The other bit of information we can get from this table, and the rest of the datasheet is that the MAX6958 supports four digits. We also know it can support 36 discrete LEDs. 36 divided by 4 gives 9 LEDs for each digit. Lastly, we know that the MAX6958 requires common cathode digits and highlighted right there in the wiring table is four CC signals. CC, Common Cathode, got it!

With all that decoded, we’re ready to wire this LED matrix!

Schematic

Now that we understand the datasheet, the schematic becomes far easier to create. In fact, I have it right here!

LED Matrix Schematic

Now, if you’ve read the datasheet you’re probably wondering why on Earth do I have 100Ω resistors in series with the DIG0 through DIG3 signals? Well, if you read my previous post you know that I was having trouble with the MAX6958 entering shutdown if I tried to have more than 2 LEDs on with any digit. Some google searching though led me to a forum post where someone had a similar problem and that adding resistors to the common cathodes fixed it for them.

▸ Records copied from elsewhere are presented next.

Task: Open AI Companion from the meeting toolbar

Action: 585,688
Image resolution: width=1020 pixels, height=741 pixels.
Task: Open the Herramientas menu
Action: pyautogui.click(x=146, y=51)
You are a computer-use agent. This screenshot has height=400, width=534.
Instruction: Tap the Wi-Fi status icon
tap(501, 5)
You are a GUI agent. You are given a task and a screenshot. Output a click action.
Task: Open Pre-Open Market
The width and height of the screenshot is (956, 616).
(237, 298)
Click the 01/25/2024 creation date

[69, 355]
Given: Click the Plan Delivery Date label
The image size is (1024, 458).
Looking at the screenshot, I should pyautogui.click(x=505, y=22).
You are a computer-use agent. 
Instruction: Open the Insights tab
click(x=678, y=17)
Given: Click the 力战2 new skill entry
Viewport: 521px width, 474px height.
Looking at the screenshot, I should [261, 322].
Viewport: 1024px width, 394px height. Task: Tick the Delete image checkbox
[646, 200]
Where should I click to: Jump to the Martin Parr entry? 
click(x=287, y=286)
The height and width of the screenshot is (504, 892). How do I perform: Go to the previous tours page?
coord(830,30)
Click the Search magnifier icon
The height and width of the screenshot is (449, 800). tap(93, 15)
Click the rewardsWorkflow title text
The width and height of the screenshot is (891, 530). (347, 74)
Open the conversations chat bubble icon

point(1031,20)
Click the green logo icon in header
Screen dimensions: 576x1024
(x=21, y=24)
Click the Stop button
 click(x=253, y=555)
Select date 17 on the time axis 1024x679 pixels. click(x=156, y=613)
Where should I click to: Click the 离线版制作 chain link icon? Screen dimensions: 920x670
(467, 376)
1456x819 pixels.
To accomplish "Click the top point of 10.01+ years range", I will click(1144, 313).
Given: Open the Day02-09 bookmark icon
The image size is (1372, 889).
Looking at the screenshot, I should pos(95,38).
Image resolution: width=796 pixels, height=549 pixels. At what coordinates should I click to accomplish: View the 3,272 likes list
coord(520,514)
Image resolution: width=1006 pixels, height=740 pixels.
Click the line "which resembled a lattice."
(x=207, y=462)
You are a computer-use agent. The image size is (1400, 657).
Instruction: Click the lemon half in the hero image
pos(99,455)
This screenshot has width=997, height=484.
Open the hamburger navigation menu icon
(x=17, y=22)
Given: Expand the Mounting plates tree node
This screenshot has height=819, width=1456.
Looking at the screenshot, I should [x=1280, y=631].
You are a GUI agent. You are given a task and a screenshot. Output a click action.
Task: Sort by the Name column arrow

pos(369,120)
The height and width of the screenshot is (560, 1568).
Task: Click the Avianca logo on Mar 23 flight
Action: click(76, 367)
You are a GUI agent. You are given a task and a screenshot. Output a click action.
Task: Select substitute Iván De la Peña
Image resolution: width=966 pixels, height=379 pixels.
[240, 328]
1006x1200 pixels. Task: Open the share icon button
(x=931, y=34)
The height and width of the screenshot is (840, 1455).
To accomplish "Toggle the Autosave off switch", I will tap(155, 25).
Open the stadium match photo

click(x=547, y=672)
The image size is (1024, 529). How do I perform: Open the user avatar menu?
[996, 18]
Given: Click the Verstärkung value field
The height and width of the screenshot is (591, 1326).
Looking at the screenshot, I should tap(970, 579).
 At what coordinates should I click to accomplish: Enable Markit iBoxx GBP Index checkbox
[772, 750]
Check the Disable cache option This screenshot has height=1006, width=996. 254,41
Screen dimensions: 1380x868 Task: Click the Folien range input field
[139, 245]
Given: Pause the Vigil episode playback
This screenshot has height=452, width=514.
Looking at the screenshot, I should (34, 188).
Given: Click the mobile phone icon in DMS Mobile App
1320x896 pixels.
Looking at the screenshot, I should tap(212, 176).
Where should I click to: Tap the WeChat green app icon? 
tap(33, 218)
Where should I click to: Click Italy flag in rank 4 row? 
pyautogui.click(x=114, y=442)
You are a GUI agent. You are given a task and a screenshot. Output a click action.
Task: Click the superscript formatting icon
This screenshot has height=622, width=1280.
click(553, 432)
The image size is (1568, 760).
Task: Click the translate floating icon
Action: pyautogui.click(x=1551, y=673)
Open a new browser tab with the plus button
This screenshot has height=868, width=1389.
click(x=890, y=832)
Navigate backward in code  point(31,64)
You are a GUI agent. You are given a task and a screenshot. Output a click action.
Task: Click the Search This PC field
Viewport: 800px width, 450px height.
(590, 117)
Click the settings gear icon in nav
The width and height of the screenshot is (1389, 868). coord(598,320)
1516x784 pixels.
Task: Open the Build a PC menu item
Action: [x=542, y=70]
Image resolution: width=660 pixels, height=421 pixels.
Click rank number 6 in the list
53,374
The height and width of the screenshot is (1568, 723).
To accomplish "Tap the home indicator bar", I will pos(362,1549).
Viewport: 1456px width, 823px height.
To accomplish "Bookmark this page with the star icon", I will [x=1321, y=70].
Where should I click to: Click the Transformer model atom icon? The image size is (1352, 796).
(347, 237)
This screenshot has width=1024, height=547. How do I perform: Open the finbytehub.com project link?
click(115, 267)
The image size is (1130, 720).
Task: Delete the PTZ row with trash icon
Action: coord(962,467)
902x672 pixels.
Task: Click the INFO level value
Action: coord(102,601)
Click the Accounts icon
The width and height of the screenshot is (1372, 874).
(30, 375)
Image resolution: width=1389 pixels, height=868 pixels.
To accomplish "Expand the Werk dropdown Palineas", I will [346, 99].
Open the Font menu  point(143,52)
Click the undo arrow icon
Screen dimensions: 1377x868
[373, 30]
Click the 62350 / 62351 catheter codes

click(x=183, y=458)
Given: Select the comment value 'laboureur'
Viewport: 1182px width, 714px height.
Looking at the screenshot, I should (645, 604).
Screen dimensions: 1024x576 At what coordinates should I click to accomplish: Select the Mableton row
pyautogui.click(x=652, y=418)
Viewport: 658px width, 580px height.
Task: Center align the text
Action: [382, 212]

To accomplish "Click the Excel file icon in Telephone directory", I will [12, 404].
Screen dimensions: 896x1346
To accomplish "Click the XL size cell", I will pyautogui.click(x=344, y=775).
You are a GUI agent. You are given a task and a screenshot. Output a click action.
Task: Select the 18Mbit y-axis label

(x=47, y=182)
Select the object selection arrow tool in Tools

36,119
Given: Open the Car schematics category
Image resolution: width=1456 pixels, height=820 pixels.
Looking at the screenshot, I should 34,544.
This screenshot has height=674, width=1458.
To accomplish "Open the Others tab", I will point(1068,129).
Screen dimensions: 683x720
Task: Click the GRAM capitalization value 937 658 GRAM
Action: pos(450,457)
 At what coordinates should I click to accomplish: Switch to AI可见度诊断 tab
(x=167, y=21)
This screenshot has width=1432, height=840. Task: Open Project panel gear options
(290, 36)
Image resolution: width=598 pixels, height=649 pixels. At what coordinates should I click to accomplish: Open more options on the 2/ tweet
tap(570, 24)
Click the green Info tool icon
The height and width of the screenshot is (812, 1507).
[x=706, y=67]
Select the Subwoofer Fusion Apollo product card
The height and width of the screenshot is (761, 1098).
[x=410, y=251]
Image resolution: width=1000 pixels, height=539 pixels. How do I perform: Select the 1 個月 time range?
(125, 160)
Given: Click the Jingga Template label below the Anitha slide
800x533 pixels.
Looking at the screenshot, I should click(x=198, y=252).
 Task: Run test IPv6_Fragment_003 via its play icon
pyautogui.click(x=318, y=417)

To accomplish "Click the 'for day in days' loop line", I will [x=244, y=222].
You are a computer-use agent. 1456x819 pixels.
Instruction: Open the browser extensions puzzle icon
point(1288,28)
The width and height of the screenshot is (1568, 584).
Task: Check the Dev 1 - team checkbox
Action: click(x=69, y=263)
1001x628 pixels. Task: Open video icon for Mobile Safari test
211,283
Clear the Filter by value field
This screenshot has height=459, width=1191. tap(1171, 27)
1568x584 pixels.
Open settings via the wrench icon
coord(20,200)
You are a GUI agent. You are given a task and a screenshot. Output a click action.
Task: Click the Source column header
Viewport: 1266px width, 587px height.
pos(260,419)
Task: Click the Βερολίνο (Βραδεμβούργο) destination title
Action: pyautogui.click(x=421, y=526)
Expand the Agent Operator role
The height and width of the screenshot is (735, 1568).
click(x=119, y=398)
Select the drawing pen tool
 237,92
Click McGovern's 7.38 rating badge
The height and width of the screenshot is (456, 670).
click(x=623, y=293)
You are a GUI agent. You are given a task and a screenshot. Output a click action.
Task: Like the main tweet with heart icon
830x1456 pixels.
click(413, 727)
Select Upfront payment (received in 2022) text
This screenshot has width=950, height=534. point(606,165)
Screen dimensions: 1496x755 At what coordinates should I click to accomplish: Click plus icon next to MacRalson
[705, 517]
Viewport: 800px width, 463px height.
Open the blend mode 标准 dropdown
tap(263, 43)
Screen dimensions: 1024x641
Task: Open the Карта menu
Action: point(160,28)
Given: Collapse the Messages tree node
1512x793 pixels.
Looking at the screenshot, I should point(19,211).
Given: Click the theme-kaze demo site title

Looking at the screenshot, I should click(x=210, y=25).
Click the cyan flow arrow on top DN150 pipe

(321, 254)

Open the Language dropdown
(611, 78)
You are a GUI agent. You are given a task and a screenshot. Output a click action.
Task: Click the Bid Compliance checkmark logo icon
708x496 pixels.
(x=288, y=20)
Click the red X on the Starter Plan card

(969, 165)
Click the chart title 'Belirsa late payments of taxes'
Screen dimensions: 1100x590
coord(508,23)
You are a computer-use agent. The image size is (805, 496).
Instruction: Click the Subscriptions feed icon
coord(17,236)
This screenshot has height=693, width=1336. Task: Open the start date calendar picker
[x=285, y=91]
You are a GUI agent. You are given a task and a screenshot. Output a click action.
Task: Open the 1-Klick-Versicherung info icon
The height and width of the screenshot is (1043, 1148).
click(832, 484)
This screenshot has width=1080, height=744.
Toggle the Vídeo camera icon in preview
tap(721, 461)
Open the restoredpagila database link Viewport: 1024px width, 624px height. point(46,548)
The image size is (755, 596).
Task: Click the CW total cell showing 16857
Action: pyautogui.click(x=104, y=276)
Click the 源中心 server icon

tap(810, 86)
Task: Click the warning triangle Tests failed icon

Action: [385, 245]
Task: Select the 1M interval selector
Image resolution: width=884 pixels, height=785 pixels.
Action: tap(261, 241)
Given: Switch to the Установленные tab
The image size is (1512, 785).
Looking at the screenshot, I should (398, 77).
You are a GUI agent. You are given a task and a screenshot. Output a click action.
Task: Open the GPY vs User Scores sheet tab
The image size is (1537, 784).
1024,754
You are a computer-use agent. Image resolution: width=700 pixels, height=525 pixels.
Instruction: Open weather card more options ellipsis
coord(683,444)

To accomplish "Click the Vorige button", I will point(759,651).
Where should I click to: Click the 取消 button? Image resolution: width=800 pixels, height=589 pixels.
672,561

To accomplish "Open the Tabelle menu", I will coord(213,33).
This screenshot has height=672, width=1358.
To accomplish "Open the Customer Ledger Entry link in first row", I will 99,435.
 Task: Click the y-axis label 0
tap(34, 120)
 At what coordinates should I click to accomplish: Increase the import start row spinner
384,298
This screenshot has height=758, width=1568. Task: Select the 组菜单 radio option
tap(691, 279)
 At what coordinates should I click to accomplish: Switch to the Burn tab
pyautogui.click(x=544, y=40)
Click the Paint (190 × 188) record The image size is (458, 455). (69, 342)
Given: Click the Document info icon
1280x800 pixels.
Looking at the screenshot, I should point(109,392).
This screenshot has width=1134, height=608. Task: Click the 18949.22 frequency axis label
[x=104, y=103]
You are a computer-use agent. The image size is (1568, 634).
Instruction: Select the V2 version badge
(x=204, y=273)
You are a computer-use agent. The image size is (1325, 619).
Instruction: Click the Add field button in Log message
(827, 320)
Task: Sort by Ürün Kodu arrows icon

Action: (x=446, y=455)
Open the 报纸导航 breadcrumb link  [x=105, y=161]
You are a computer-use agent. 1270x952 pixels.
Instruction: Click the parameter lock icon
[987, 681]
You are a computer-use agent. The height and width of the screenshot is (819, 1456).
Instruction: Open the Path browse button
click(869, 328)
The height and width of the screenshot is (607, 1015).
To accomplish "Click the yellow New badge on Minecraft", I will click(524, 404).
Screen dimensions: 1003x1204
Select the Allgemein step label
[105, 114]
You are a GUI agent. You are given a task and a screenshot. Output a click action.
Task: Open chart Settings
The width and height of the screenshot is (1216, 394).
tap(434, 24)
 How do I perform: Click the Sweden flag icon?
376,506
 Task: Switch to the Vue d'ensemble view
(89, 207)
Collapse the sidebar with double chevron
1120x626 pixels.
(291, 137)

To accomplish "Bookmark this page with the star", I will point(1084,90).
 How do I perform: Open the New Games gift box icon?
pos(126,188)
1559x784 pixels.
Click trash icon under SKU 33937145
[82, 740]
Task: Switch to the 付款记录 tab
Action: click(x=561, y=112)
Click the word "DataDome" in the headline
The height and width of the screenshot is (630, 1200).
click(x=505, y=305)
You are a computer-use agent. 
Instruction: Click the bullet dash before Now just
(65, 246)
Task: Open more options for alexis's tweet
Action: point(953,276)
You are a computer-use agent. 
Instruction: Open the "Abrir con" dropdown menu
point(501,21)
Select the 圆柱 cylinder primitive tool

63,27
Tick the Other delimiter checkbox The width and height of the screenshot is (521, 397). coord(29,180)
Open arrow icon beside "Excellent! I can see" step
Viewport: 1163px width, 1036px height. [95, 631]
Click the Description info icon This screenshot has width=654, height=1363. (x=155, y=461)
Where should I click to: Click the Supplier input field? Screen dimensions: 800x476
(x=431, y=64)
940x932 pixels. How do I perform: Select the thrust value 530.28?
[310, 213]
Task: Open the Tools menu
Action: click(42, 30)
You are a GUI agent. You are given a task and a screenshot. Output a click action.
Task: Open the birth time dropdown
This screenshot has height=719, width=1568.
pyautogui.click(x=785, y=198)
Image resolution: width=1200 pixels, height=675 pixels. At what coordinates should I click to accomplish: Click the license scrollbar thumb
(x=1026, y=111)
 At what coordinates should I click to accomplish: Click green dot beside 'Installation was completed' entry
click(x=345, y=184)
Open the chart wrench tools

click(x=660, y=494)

With my breadboard setup though I hadn’t wired it in such a way that it would be very easy to only have the resistors on the common cathodes, so I just have all four signals on those pins going through the resistor. Since the MAX6958 is a constant current driver, it shouldn’t have any effect on the brightness of those LEDs that would go through two resistors but does lead to more power loss. I will have to experiment further with this to iron out a final design.

But why are these necessary, the datasheet doesn’t mention it at all? That’s a very good question, and one I don’t have an answer to. What I suspect is that it’s because I’m using LEDs with a 3.2 volt forward voltage which is quite a bit higher than your typical 7-segment display. As I mentioned previously, these drivers really are tailor-made for those display rather than discrete LEDs. I do have a support ticket in with Maxim and will update if I get a resolution or explanation of why it wasn’t working and why the resistors were needed.

Up next I will make a post detailing and explaining the source code I wrote to get this LED matrix working on the Teensy 3.6.